Summarize the comment about leaving a UU church in two sentences.

## Given text
== Segment start ==
This comment appeared recently in response to this old post. I think it’s worth sharing with you all:
I discovered Kevin’s posts and this thread after I resigned my UU membership recently. I found Kevin’s views a bit cynical but interesting and noteworthy nevertheless. Maybe some UU congregations are beter than others. In recent years, the Sunday Services at my UU church had degenerated into a carnival-like atmosphere with antics such as guess the minister’s weight, someone turning cartwheels on the stage, and songs from the Rocky Horror Picture Show. Every week there skits with people dressed in silly hats or animal costumes. One Sunday morning they had a belly dancer on stage. During one service members were invited to come up on stage and show off their tattoos. On a couple of Sundays, the minister tossed a beach ball into the audience and invited parishoners to bat it around during the service.
When I wrote the check for my pledge, I thought, I’m paying for THIS??? NOT! The church had become a spiritual wasteland and my soul was sad and starving for nourishment. I decided to get past my “Christophobia”, which originally drew me to the UU faith almost 20 years ago. The situation at my UU church made Christianity seem so much more appealing. My spouse is still a UU but is considering becoming a Quaker. There is only one UU church in our town. The UU minister was not open to input and there was little use of the democratic process. Members who dared to offer criticism were labeled “anti-clerical” and extruded from participation. It became a toxic, embittering place for me. I recently joined a Protestant faith community that feels like a spiritual home to me. What a breath of fresh air. I was reluctant to leave the UU church because it was my chosen faith of my adulthood, but I just couldn’t take it anymore.
== Segment end ==
## Collected data
== Segment start ==
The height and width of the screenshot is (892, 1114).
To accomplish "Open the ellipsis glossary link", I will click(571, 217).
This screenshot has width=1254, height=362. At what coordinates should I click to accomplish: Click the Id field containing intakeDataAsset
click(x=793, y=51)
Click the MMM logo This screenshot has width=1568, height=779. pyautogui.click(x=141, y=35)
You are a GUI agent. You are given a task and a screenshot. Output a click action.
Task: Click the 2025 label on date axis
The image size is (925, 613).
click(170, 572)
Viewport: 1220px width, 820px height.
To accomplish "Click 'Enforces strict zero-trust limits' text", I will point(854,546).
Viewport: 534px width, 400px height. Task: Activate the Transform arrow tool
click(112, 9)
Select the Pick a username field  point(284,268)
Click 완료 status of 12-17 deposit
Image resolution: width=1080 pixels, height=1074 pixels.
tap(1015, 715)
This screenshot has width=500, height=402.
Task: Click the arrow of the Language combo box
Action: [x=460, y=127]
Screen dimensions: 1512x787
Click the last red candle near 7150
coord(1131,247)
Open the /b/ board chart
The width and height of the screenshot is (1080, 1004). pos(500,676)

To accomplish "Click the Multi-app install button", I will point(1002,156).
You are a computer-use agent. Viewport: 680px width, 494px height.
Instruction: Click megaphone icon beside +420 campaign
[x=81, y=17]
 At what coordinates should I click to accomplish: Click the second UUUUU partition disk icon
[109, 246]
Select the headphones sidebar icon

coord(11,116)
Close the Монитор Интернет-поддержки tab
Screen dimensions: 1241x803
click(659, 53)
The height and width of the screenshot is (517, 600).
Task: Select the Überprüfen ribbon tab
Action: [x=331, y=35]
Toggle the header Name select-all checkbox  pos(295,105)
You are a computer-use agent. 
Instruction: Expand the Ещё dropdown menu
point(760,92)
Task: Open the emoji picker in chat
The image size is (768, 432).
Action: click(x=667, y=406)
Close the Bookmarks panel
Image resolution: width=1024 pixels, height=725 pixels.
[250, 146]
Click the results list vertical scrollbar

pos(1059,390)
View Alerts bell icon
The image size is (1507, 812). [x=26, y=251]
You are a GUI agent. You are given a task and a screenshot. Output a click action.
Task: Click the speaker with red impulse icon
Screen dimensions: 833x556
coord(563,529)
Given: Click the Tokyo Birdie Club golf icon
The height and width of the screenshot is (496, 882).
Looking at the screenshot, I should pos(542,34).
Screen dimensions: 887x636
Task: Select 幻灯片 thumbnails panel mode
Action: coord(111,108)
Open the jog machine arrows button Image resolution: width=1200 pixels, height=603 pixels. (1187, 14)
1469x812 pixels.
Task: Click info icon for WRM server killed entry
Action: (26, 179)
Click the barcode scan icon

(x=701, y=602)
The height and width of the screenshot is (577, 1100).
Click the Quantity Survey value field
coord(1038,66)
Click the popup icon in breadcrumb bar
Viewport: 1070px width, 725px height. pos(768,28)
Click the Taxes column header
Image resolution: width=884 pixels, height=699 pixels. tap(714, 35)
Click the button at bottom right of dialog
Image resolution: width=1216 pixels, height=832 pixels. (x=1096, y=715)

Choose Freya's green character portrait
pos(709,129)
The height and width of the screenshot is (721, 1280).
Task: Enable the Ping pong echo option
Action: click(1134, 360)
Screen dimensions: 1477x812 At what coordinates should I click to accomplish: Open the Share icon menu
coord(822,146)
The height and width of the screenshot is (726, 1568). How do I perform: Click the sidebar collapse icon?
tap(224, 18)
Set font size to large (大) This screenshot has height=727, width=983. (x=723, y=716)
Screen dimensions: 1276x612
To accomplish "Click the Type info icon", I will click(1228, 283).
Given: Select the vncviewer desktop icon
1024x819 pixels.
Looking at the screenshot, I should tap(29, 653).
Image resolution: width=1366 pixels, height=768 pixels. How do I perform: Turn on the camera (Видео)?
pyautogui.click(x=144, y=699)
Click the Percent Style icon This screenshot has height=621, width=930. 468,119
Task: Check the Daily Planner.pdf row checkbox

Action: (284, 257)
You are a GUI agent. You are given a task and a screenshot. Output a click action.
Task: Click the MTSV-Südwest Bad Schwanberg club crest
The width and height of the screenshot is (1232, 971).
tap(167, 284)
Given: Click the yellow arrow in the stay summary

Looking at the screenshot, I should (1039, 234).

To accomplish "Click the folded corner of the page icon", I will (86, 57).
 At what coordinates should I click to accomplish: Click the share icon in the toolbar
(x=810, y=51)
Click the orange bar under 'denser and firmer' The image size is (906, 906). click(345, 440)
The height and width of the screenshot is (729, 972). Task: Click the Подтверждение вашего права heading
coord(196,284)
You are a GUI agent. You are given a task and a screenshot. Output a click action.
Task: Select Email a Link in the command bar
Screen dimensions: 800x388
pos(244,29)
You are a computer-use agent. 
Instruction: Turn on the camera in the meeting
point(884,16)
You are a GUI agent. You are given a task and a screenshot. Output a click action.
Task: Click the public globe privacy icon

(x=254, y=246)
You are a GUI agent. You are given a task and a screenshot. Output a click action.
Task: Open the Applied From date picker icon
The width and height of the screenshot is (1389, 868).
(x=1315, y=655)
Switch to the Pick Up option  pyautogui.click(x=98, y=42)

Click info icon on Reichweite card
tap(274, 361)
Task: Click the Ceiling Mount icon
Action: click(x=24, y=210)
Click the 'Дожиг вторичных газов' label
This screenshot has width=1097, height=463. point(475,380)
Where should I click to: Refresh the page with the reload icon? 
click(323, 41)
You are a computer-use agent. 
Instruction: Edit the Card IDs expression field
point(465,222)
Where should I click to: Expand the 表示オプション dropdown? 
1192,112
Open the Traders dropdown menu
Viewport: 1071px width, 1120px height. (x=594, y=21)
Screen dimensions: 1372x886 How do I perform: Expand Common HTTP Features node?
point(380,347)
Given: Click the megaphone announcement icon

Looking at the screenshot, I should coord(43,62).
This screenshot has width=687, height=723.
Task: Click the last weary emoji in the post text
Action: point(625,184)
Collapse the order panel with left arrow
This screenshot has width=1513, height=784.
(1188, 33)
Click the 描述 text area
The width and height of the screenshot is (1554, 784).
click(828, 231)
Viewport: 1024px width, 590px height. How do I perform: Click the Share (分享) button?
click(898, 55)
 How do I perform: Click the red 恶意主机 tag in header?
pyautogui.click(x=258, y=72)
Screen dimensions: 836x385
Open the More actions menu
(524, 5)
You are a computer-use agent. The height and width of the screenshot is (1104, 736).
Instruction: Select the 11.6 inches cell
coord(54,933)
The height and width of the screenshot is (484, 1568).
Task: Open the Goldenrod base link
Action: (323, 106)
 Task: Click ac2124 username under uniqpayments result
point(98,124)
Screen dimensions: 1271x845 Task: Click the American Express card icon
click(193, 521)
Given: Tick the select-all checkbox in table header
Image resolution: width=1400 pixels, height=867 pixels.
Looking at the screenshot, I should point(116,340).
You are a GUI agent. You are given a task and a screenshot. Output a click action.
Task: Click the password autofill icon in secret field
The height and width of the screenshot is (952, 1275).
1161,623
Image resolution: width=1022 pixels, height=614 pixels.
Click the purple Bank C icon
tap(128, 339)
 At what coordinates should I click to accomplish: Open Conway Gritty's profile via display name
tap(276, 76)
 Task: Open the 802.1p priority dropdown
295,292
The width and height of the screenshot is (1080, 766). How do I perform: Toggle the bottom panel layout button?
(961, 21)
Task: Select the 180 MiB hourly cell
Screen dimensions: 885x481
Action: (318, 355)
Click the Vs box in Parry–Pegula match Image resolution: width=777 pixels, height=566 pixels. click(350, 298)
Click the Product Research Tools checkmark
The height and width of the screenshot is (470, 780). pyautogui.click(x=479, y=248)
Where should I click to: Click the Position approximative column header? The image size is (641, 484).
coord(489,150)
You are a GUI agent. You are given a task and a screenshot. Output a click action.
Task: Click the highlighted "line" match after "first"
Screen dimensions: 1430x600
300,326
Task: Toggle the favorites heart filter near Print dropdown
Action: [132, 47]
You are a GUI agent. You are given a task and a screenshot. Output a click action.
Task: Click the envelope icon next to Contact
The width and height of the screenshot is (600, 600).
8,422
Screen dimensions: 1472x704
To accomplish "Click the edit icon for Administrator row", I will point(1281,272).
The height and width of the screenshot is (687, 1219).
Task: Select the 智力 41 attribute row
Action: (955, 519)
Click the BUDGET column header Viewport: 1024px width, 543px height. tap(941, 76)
== Segment end ==
## Task answer
The writer resigned from a UU church after its Sunday services turned into a carnival-like show with skits, costumes, a belly dancer and a beach ball, and the church became a spiritual wasteland. Because the minister was not open to input and members who offered criticism were pushed out, the writer joined a Protestant faith community that feels like a spiritual home.